Microservices fail. Networks are unreliable. Dependencies go down. If you build a distributed system assuming everything works perfectly, you’re building a system that will fail catastrophically.
I’ve operated microservices at scale long enough to know that resilience isn’t optional—it’s the foundation. Today, I want to share the essential patterns I use to build systems that gracefully handle failure rather than cascading into outages.
The Cascading Failure Problem
Consider this scenario: Your payment service depends on a fraud detection API. The fraud API starts responding slowly due to a database issue. Your payment service waits for responses, exhausting its connection pool. Requests queue up. Your order service, which calls the payment service, also starts timing out. Soon your entire checkout flow is down, even though only one downstream dependency has an issue.
This is a cascading failure, and it’s the most common way distributed systems collapse.
Timeout Pattern
The simplest resilience pattern: don’t wait forever.

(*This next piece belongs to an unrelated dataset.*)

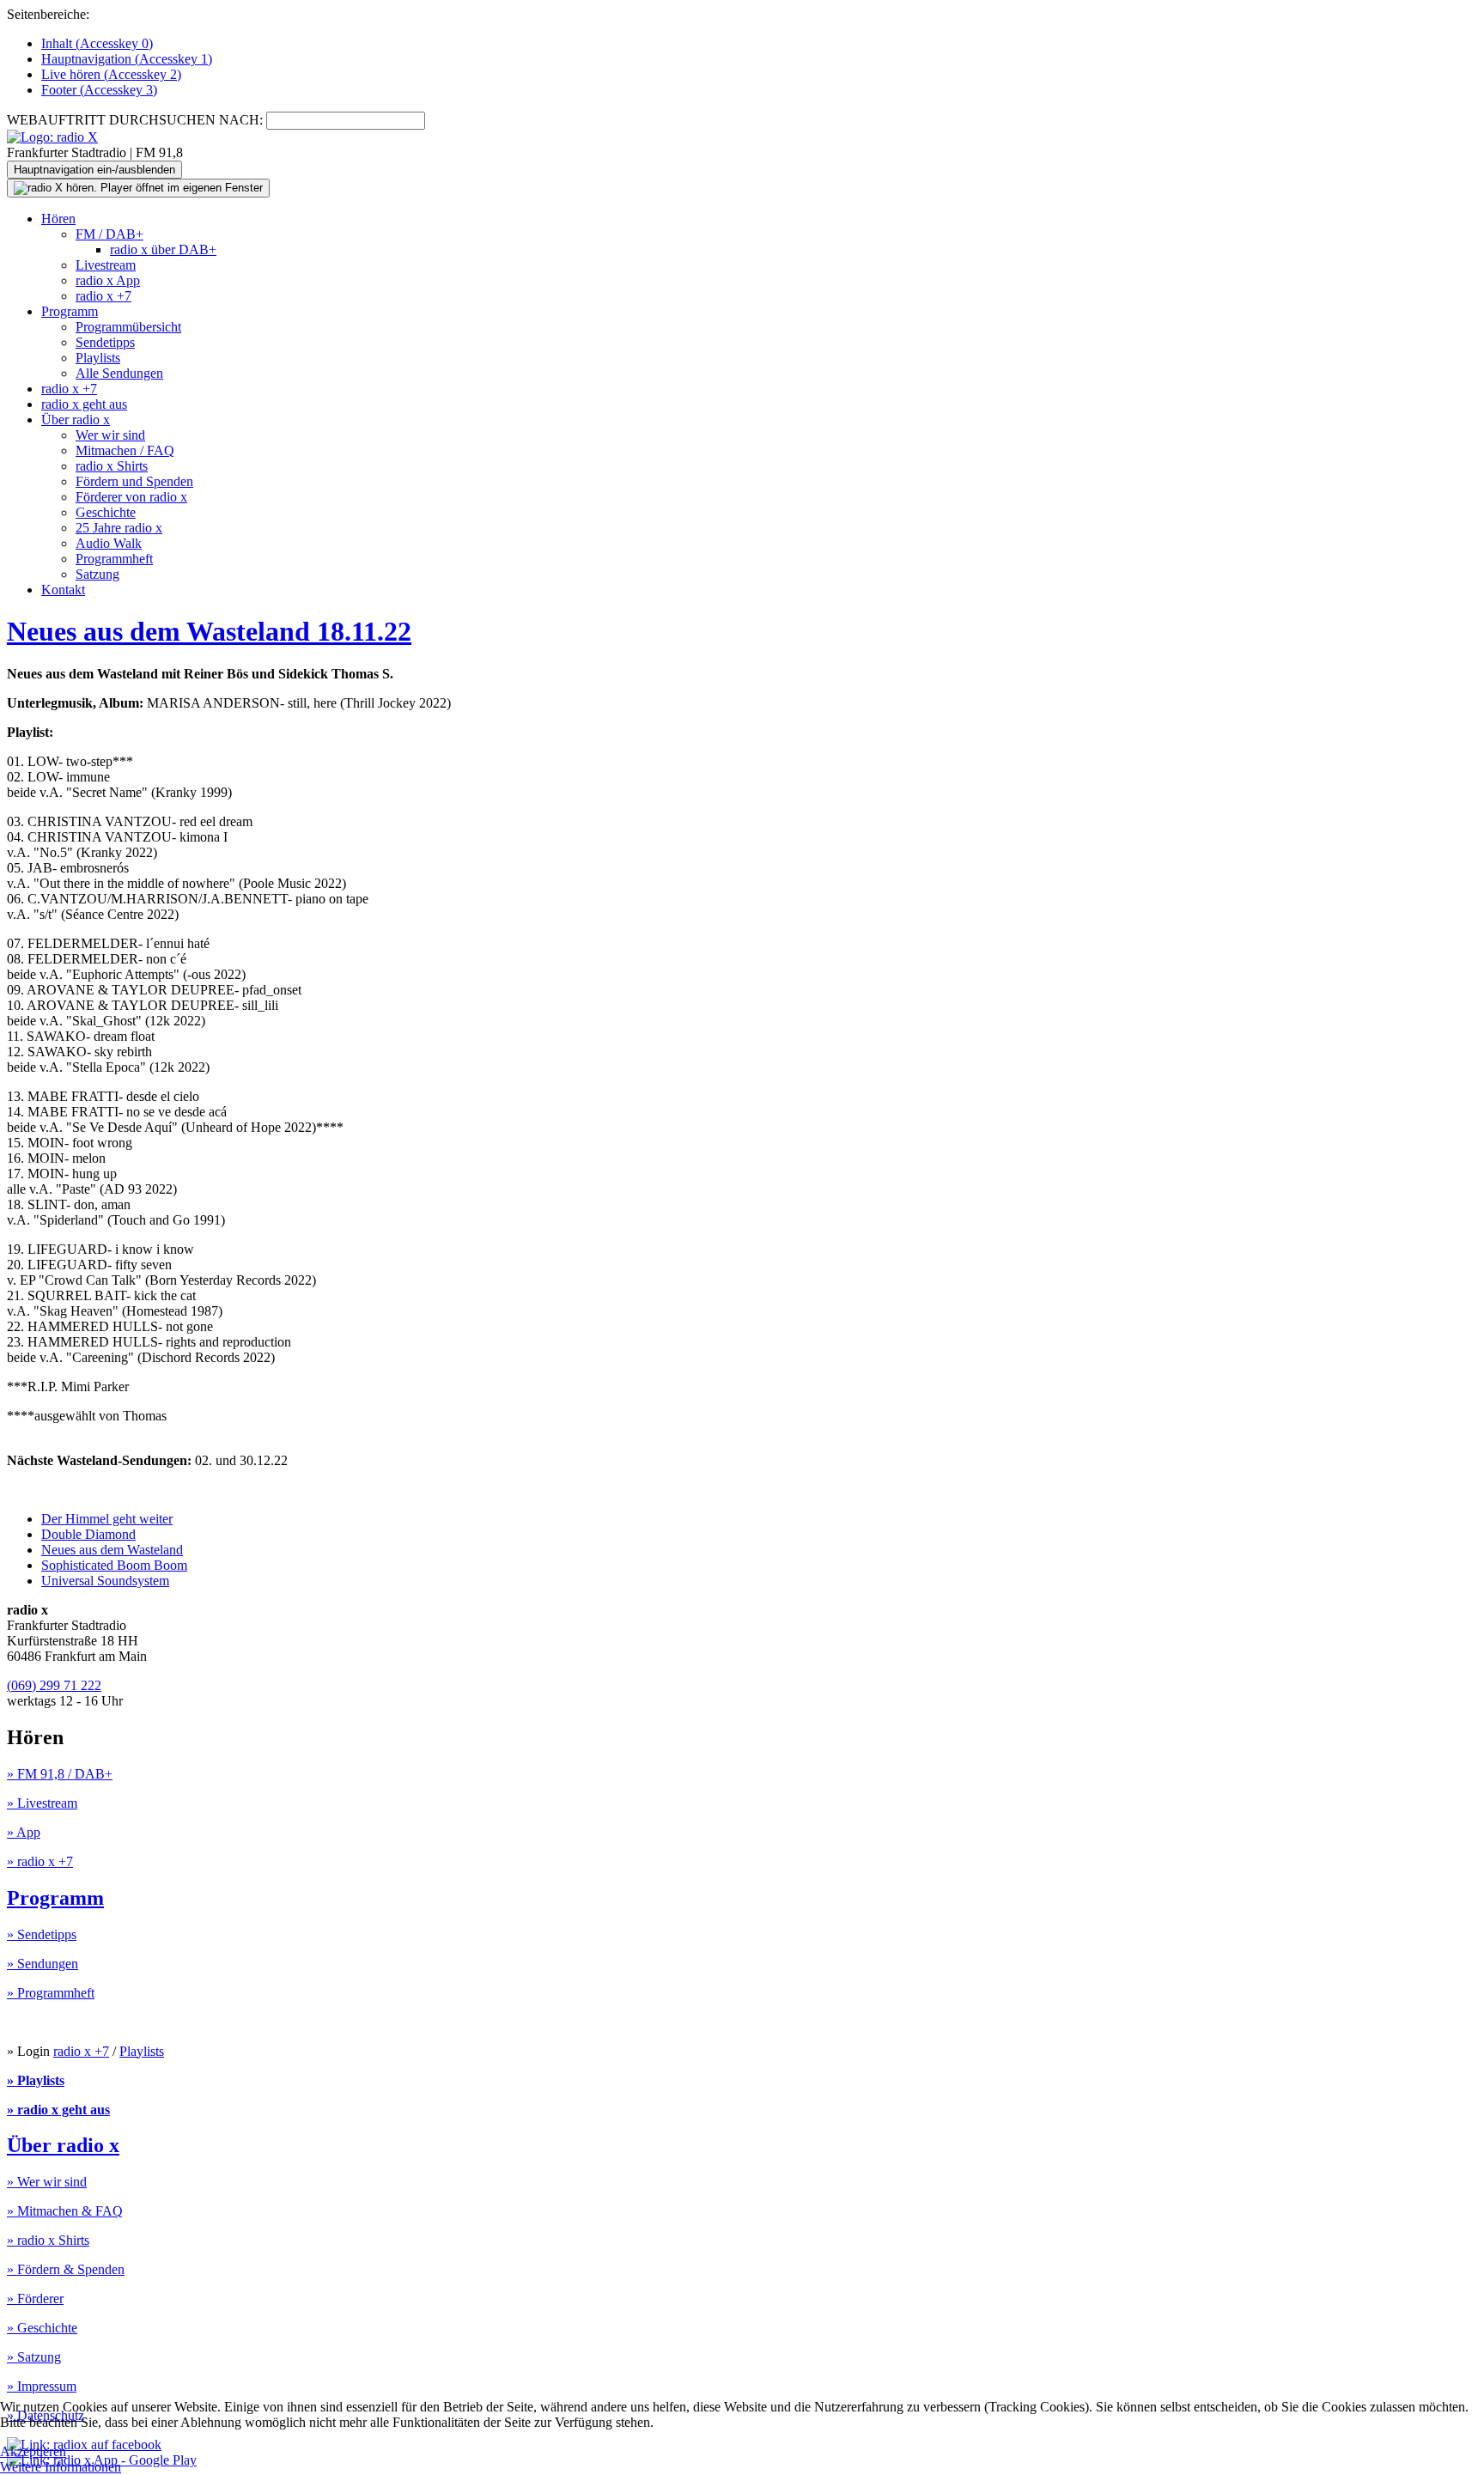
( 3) (99, 89)
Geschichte (106, 512)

func callPaymentService(ctx context.Context, payment *Payment) error {
// Create a context with timeout
ctx, cancel := context.WithTimeout(ctx, 3*time.Second)
defer cancel()
req, err := http.NewRequestWithContext(ctx, "POST",
"http://payment-service/charge", serializePayment(payment))
if err != nil {
return err
}
resp, err := http.DefaultClient.Do(req)
if err != nil {
// This includes timeout errors
if errors.Is(err, context.DeadlineExceeded) {
return fmt.Errorf("payment service timeout: %w", err)
}
return err
}
defer resp.Body.Close()
if resp.StatusCode != http.StatusOK {
return fmt.Errorf("payment failed: status %d", resp.StatusCode)
}
return nil
}
Key decisions:
- Timeout value: Should be longer than typical latency, but short enough to fail fast. For most services, I use 3-5 seconds for synchronous calls.

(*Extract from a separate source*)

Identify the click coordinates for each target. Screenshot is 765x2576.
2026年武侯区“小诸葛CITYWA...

- Different timeouts for different operations: Database queries might timeout at 1 second, external APIs at 10 seconds.
- Propagate timeouts: If your service has a 5-second timeout from clients, use shorter timeouts (e.g., 2 seconds) for your dependencies to leave time for processing.
Retry Pattern
Some failures are transient. A network blip. A temporarily overloaded server. Retrying can succeed where the first attempt failed.
type RetryConfig struct {
MaxAttempts int
BaseDelay time.Duration
MaxDelay time.Duration
Multiplier float64
}
func RetryWithBackoff(ctx context.Context, config RetryConfig, fn func() error) error {
var lastErr error
for attempt := 1; attempt <= config.MaxAttempts; attempt++ {
err := fn()
if err == nil {
return nil // Success
}
lastErr = err
// Don't retry on certain errors
if !isRetriable(err) {
return err
}
// Don't retry if we're out of attempts
if attempt == config.MaxAttempts {
break
}
// Calculate backoff delay with exponential increase
delay := config.BaseDelay * time.Duration(math.Pow(config.Multiplier, float64(attempt-1)))
if delay > config.MaxDelay {
delay = config.MaxDelay
}
// Add jitter to prevent thundering herd
jitter := time.Duration(rand.Float64() * float64(delay) * 0.1)
delay += jitter
log.Printf("Attempt %d failed: %v. Retrying in %v", attempt, err, delay)
// Wait before retrying
select {
case <-time.After(delay):
// Continue to next attempt
case <-ctx.Done():
return ctx.Err()
}
}
return fmt.Errorf("max retries exceeded: %w", lastErr)
}
func isRetriable(err error) bool {
// Don't retry client errors (4xx)
if httpErr, ok := err.(*HTTPError); ok {
if httpErr.StatusCode >= 400 && httpErr.StatusCode < 500 {
return false
}
}
// Retry network errors, timeouts, 5xx errors
return true
}
// Usage
err := RetryWithBackoff(ctx, RetryConfig{
MaxAttempts: 3,
BaseDelay: 100 * time.Millisecond,
MaxDelay: 2 * time.Second,
Multiplier: 2.0,
}, func() error {
return callPaymentService(ctx, payment)
})
Important considerations:
- Idempotency: Only retry operations that are safe to repeat. Use idempotency keys for operations that aren’t naturally idempotent.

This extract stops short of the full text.